* _Problems to work on_
(a) According to the proxy migration text, what should you check first on an affected client?
(b) Decide whether each statement agrees with the proxy migration text: (i) Migrations often update browsers before the proxy cluster. (ii) Manually configured clients can work while auto-configured clients fail. (iii) The problem should be handled as a generic internet access outage.
(c) Write the next part of the proxy migration text, starting after its last step.

* _Text shown_
■ ■ ■ ■ ■ ■ ■

Introduction
A proxy migration can move the new forward proxy into production while clients still fetch a PAC file that sends traffic to the old server. Browsing works only on some networks, SaaS access follows the wrong egress path, or users keep seeing certificate and authentication prompts from the retired proxy because auto-config settings often outlive the proxy cutover itself.
Treat this as a client-routing problem instead of a generic internet access outage. Start by checking which PAC file and proxy host the affected client actually uses, because migrations often update the proxy cluster first while browsers, WPAD, or device policy keep distributing the previous auto-config path.
Symptoms
- Browsers or clients still use the old proxy after migration
- Web access works on one network or device group but not another
- Users see prompts, certificates, or filtering behavior from the retired proxy
- Direct access and manually configured clients work, but auto-configured clients do not
- The new proxy is healthy, but traffic logs still appear on the old platform
- The issue started after moving secure web gateway, proxy clusters, or egress filtering infrastructure
Common Causes
- The PAC file still returns the old proxy hostname, port, or failover order
- WPAD DNS or DHCP settings still direct clients to the previous auto-config endpoint
- Browser or device policy still publishes the old PAC URL
- PAC file content was updated on one host, but caches or CDN layers still serve the older version
- An HTTPS inspection or authentication rule makes clients fall back to the retired proxy entry
- Validation confirmed the new proxy accepted traffic but did not inspect what PAC or WPAD path real clients were using
Step-by-Step Fix
- Capture proxy settings from an affected client and record the exact PAC URL, WPAD source, and proxy host returned for a test destination, because the live auto-config path determines what server the client actually uses.
- Compare that active proxy result with the intended post-migration proxy target, because one stale PAC response can keep an entire device population tied to the retired gateway.

■ ■ ■ ■ ■ ■ ■

* _Data excerpt_
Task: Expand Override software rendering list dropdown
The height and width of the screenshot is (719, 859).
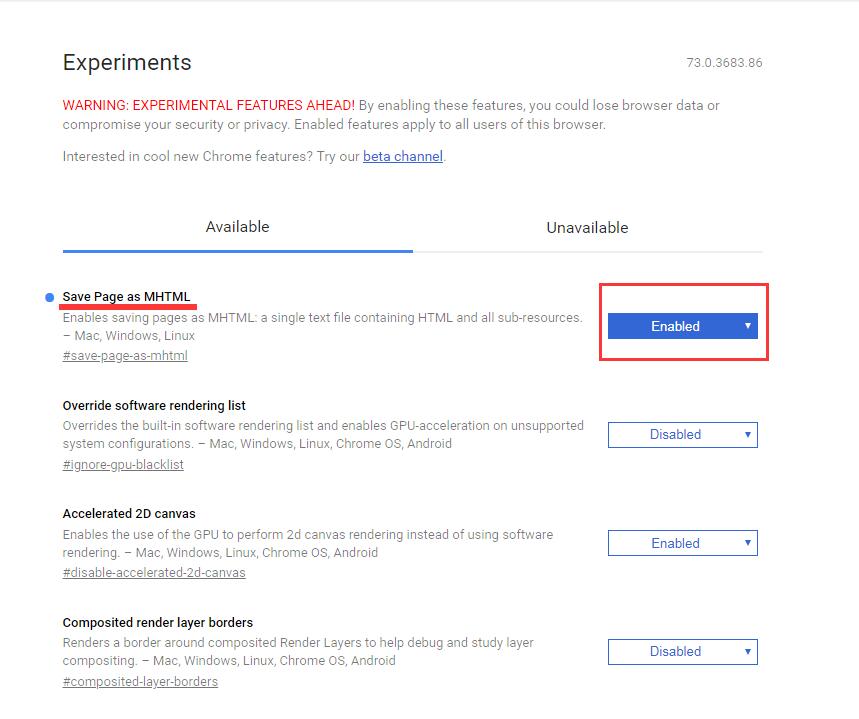Action: pyautogui.click(x=682, y=434)
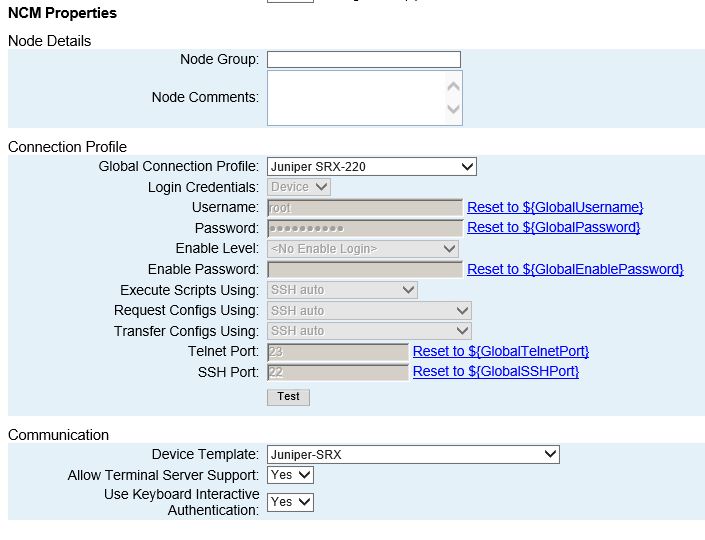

■ ■ ■ ■ ■ ■ ■

* _Results_
(a) Which PAC file and proxy host the affected client actually uses.

(b)
(i) No: "migrations often update the proxy cluster first while browsers, WPAD, or device policy keep distributing the previous auto-config path"
(ii) Yes: "Direct access and manually configured clients work, but auto-configured clients do not"
(iii) No: "Treat this as a client-routing problem instead of a generic internet access outage."

(c)
- Review PAC file contents, WPAD DNS or DHCP settings, browser policies, and device-management profiles for references to the old proxy, because auto-config often spans multiple delivery layers.
- Check whether the PAC file is cached by browsers, operating systems, CDNs, or transparent proxies, because publishing a new file does not guarantee clients fetch it immediately.
- Update the authoritative PAC and WPAD configuration so clients receive the correct proxy host, because replacing the proxy infrastructure alone does not retarget existing auto-config logic.
- Force a controlled client refresh and confirm traffic for a known destination uses the intended proxy, because successful browsing alone does not prove the new egress path is active.
- Verify the old proxy no longer receives connections from migrated clients, because split proxy usage can remain hidden while both environments are still available.
- Review authentication, SSL inspection, and explicit bypass rules if traffic still behaves inconsistently, because the destination can be correct while policy differences still send some requests elsewhere.
- Document which team owns PAC publication, WPAD, and browser policy so future proxy migrations validate the real client auto-config path before retiring the previous service.